I'm thinking of deploying a TensorFlow model using Vertex AI in GCP. I am almost sure that the cost will be directly related to the number of queries per second (QPS) because I am going to use automatic scaling. I also know that the type of machine (with GPU, TPU, etc.) will have an impact on the cost.
- Do you have any estimation about the cost versus the number of queries per second?
- How does the type of virtual machine changes this cost?
The type of model is for object detection.
CodePudding user response:
Autoscaling depends on the CPU and GPU utilization which directly correlates to the QPS, as you have said. To estimate the cost based on the QPS, you can deploy a custom prediction container to a Compute Engine instance directly, then benchmark the instance by making prediction calls until the VM hits 90 percent CPU utilization (consider GPU utilization if configured). Do this multiple times for different machine types, and determine the "QPS per cost per hour" of different machine types. You can re-run these experiments while benchmarking latency to find the ideal cost per QPS per your latency targets for your specific custom prediction container. For more information about choosing the ideal machine for your workload, refer to this documentation.

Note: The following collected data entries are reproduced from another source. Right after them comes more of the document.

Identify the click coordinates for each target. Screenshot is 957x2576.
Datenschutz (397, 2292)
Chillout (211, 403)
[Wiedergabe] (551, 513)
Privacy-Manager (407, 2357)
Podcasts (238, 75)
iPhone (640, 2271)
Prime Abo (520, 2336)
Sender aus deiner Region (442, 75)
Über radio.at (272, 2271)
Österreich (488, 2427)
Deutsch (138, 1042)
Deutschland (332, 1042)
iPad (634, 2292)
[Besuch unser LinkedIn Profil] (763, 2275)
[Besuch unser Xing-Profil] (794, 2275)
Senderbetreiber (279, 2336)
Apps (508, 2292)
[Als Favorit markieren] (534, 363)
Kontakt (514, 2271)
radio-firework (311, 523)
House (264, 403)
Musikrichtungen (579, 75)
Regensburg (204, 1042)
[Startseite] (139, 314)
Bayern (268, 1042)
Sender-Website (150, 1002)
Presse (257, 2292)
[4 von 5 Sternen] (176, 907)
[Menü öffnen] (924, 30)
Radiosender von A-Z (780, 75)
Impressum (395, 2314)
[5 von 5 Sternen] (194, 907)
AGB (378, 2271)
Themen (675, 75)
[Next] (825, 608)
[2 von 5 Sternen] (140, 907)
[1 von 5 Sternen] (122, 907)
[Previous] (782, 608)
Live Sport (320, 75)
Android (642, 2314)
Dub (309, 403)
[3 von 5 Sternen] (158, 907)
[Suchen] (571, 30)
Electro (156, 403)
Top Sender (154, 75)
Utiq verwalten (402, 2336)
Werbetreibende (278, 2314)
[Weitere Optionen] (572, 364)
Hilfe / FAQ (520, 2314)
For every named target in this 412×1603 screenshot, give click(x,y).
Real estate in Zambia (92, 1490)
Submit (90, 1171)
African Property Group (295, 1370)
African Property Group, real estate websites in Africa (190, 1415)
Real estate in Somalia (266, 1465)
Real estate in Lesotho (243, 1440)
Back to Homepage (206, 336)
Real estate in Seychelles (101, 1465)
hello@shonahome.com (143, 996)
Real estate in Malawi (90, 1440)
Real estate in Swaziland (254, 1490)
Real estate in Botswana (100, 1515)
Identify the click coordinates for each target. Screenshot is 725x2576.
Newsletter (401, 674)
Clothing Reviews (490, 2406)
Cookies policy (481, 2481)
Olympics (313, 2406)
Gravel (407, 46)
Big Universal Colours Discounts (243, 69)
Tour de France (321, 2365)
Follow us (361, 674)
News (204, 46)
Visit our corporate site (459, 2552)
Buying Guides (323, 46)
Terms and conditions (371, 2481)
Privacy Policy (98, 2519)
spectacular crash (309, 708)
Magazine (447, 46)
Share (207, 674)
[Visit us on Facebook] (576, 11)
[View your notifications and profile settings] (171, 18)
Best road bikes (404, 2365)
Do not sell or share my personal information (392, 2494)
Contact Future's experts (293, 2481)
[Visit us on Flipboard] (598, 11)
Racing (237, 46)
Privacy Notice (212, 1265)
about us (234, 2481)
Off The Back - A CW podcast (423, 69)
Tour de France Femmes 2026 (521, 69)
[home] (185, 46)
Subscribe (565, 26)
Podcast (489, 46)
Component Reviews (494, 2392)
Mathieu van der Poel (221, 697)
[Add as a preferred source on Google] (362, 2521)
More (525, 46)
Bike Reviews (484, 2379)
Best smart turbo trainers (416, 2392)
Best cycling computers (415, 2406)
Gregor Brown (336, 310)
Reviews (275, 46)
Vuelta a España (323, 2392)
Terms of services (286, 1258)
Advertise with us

For your second question, as per the Vertex AI pricing documentation (for model deployment), cost estimation is done based on the node hours. A node hour represents the time a virtual machine spends running your prediction job or waiting in a ready state to handle prediction or explanation requests. Each type of VM offered has a specific pricing per node hour depending on the number of cores and the amount of memory. Using a VM with more resources will cost more per node hour and vice versa. To choose an ideal VM for your deployment, please follow the steps given in the first paragraph which will help you find a good trade off between cost and performance.